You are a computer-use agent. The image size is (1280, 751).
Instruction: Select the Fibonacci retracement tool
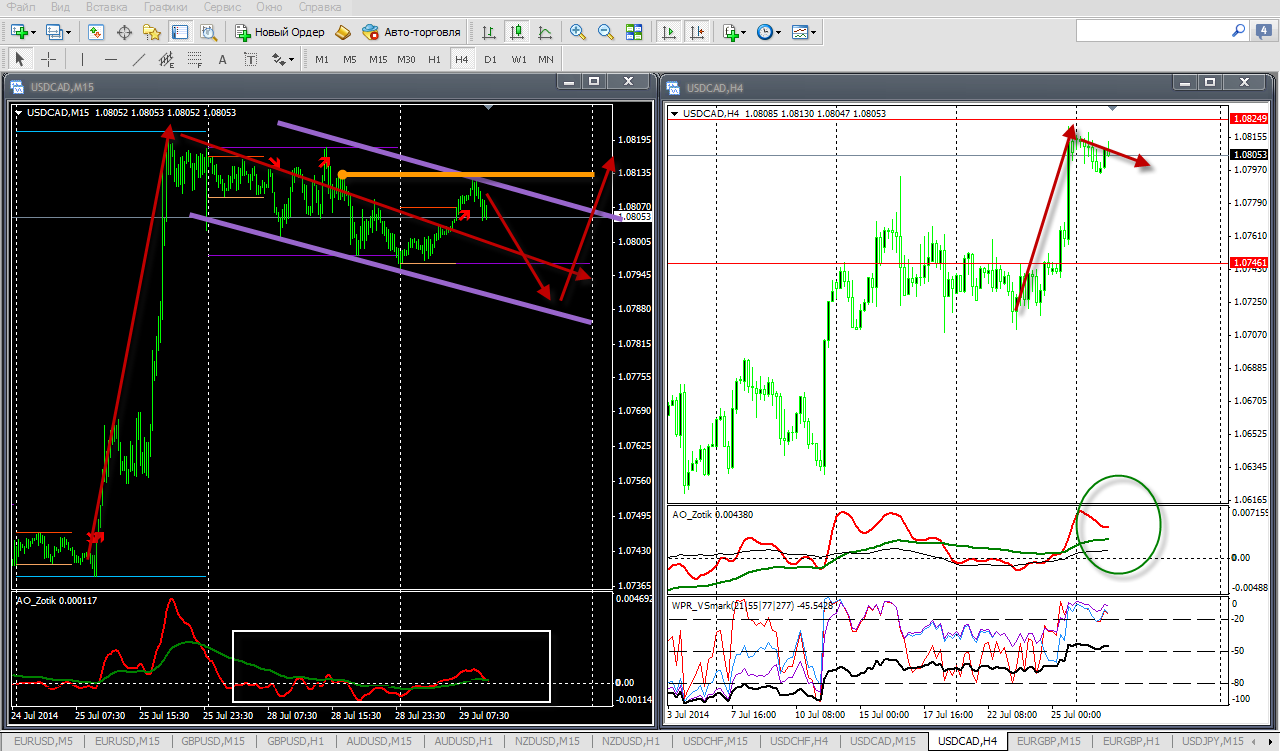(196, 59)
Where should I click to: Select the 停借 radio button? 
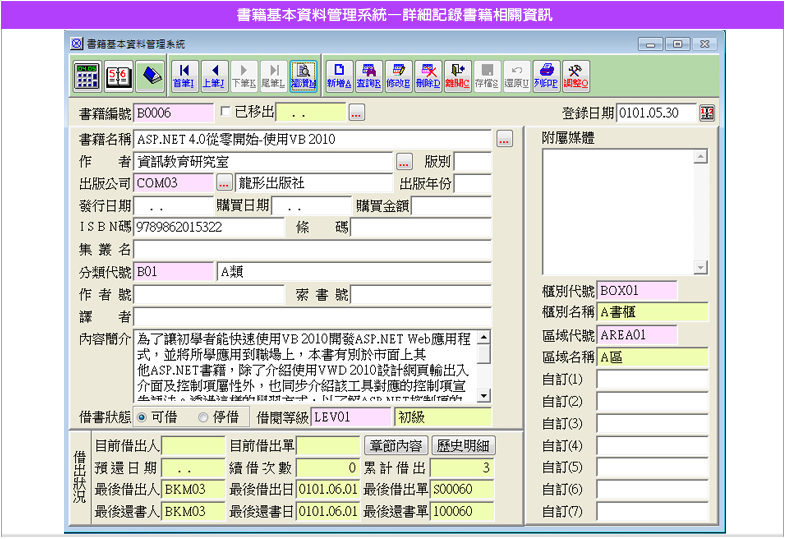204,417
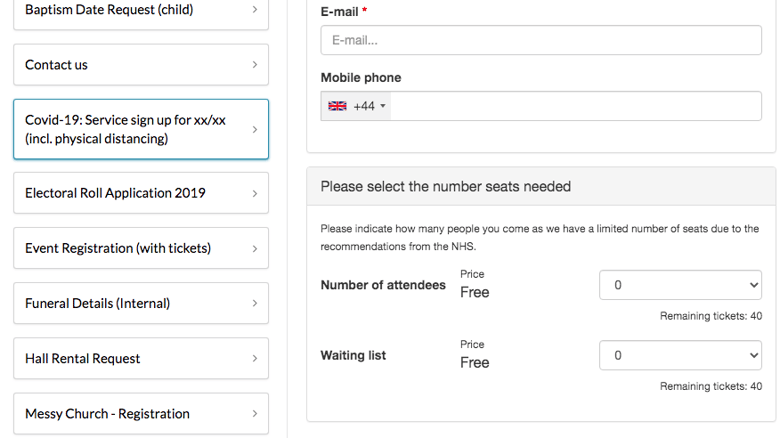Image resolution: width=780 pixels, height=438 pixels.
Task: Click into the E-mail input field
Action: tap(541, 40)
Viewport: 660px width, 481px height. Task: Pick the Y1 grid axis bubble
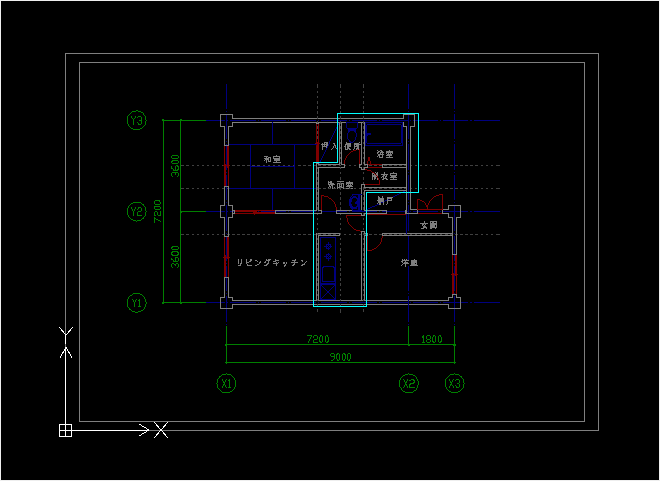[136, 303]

....

Beginning with the line that holds "Where should I", return each line through the end of the records above exactly. Do not include pictures.

# RESULT OF THIS EXERCISE:
Where should I click to: Select the 停借 radio button? 
204,417
Image resolution: width=780 pixels, height=438 pixels.
Task: Click into the E-mail input field
Action: tap(541, 40)
Viewport: 660px width, 481px height. Task: Pick the Y1 grid axis bubble
[136, 303]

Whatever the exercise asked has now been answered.